D’où la référence à une précédente déclaration, publiée au début du mois d’août dernier, et qui affirmait que la Mauritanie vivait « une situation complexe et précaire » qui requiert la mobilisation de toutes les énergies nationales pour conjurer le mauvais sort.
Les auteurs de cette déclaration sont d’anciens alliés de Mohamed Ould Abdel Aziz, qui avaient accompagné la fronde des parlementaires à partir de juin 2008 et le coup d’état d’août 2009.
La « rupture » entre la majorité actuelle d’un côté, l’Alternative et le RPM, de l’autre, a été consommée lors de la formation de l’Union pour la République (UPR), cheville ouvrière de la majorité actuelle.
A la base du divorce, une « différence » d’option et surtout une querelle de leadership qui a amené les compagnons de l’ancien directeur de cabinet de Taya à la conviction que le général, auteur de deux putschs et prétendant à la magistrature suprême, n’était forcément l’homme de la situation, vu le contexte du pays.
D’où l’inscription de la nouvelle coalition dans une sorte de nouvelle opposition radicale qui la pousse à considérer les sénatoriales partielles du 8 novembre prochain comme un non événement (même si cela n’est pas dit de manière formelle, la déclaration du jeudi ne semble accorder aucune importance particulière à cette échéance au moment ou le FNDD et le RFD décident de se jeter dans la bataille).

Quels échos dans les autres chapelles ?
Après analyse de la déclaration du CFN, la  question essentielle est de savoir la nature de l’accueil que pourrait lui réserver les autres forces politiques à la fois au sein de la majorité et de l’opposition.

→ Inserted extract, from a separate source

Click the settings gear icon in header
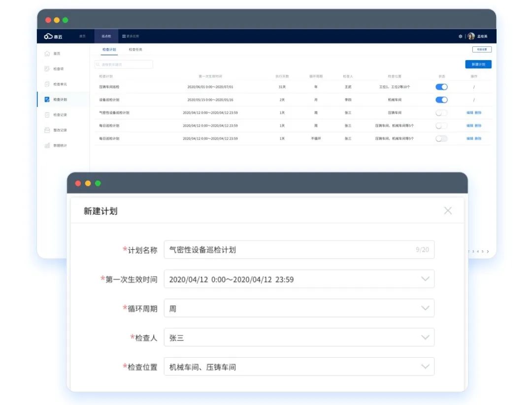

Le président de l’UPR, Mohamed Mahmoud Ould Mohamed Lemine  a donné une réponse indirecte, à la proposition de la nouvelle coalition. Il a choisi le cadre du Centre International des Conférences de Nouakchott (Palais des Congrès), à l’occasion d’une cérémonie célébrant l’intégration du parti TEMAM à sa formation, pour donner une réplique enveloppée dans une langue de bois conforme aux usages de la classe politique mauritanienne. Le président de l’UPR a tout juste invité l’opposition à prendre part à la construction de la nouvelle Mauritanie, point barre. Echo vraiment allusif par rapport à la demande pressante de la CFN. Du côté de l’alliance informelle  FNDD/RFD qui a décidé de prendre part aux sénatoriales en dépit de toutes les récriminations, on devrait certainement prêter une oreille attentive à la proposition de la nouvelle coalition. Réaction normale dans la mesure où l’instauration d’un dialogue national demeure une revendication constante de ces deux acteurs.

En plus les amis de Messaoud Ould Boulkheïr et Ahmed Ould Daddah émettent sur la même longueur d’onde que cette nouvelle frange de l’opposition sur la lecture de l’accord de Dakar en termes d’échec.